Does The US Defense Secretary Know About Nuclear Sharing?

Does US Defense Defense Secretary Robert Gates know that the US has a programme of nuclear sharing in place with some European Allies? And that these programmes have existed since the 1960s? I ask because answering questions yesterday at the Carnegie Endowment in DC, he appeared not to. Gates was asked this question by Paul Ingram of BASIC:

Q: Paul Ingram from the British American Security Information Council. You said in your talk, you made reference to the nuclear umbrella. I wonder if you could tell us whether you feel that the nuclear umbrella depends upon the United States handing over the control of nuclear weapons to some European allies at time of war and for preparing for that when European allies are not spending sufficient on conventional military capability when it comes to Afghanistan.

Now, that is clearly a question about nuclear sharing, if phrased a little indirectly. And Gates replied:

SEC. GATES: Well, you have just given me an idea. We might sit down and say we are willing to talk about it after you get your GDP spending on defense up to two or 3 percent. And I think that would set the bar plenty high for most of them, that it would be a distant, future problem. I think that – I think that the Iran – I think the way I would leave it – it is obviously a sensitive subject – I think the way I would leave it is that my impression is that all of our allies in Europe are very comfortable with the arrangements that we have today.

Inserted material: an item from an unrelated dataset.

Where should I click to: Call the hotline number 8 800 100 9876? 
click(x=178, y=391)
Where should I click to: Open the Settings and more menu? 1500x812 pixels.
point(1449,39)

Did Gates understand the premise of the question? It doesn't seem so. It seems that he is saying that nuclear sharing programmes could be a future option if the Allies started spending enough on defence? And that for the moment the US promise of a nuclear umbrella is all that Europeans want. If the nuclear sharing programmes are so unimportant that a US Defense Secretary is in ignorance of them, well then that's one programme and set of bombs that could be done away with very quickly. (The speech itself was a call for a new generation of nuclear weapons. The full transcript is on the Carnegie website.)